§ **Supplied records**:
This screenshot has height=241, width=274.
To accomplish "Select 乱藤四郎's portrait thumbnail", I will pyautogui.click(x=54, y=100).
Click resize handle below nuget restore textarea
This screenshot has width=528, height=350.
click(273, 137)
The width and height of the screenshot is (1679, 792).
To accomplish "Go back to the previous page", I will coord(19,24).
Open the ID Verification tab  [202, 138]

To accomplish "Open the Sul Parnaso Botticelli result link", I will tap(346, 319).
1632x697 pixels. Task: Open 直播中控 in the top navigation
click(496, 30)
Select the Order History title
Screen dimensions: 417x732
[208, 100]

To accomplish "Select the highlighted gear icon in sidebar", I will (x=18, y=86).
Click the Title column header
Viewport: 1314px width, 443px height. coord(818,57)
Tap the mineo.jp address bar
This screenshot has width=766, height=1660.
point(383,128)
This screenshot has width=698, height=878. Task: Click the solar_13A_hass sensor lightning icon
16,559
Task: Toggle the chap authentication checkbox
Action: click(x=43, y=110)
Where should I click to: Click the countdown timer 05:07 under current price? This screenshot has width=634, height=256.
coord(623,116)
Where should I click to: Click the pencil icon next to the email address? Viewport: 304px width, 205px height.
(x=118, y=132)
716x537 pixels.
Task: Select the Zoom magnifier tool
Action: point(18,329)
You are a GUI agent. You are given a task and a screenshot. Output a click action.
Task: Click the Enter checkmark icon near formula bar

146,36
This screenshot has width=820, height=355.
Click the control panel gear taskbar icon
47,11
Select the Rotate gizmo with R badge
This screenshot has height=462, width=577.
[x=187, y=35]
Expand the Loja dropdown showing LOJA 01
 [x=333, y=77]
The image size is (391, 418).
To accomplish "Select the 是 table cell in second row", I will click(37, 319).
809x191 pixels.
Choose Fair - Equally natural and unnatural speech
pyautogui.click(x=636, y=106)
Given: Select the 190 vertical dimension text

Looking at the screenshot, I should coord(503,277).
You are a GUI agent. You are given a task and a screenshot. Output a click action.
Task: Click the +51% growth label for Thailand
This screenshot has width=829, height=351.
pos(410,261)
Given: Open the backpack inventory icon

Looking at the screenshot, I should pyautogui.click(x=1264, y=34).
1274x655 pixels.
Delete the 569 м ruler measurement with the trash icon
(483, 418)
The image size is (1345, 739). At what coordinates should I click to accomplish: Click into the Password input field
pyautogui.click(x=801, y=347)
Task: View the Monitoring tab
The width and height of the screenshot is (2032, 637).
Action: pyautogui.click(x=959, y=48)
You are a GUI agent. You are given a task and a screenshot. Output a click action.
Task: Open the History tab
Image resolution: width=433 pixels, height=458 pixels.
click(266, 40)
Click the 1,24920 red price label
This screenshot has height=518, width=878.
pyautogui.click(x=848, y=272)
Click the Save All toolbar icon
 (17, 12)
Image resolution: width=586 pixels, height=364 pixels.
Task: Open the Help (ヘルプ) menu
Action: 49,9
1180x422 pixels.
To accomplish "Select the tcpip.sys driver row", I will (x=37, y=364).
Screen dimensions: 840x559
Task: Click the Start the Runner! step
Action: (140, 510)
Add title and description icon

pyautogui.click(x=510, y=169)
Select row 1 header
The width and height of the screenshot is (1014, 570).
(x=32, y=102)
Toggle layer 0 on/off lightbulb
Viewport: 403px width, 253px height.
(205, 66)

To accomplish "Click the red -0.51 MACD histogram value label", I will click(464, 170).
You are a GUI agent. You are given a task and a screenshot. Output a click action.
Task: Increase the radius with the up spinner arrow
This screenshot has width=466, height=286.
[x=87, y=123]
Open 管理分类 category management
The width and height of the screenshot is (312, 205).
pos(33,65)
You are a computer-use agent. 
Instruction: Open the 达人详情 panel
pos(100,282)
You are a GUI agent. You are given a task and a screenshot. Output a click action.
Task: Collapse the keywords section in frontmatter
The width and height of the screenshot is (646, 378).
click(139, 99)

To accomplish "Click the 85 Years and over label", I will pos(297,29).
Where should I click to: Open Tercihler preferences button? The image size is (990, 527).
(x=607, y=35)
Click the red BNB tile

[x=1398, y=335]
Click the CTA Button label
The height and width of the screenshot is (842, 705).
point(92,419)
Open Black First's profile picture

§ **What the exercise asks**: What is needed is an exact copy of the lines above, from the one containing "1274x655 pixels." through the one containing "Task: View the Monitoring tab", with nothing added.

§ **Task output**:
1274x655 pixels.
Delete the 569 м ruler measurement with the trash icon
(483, 418)
The image size is (1345, 739). At what coordinates should I click to accomplish: Click into the Password input field
pyautogui.click(x=801, y=347)
Task: View the Monitoring tab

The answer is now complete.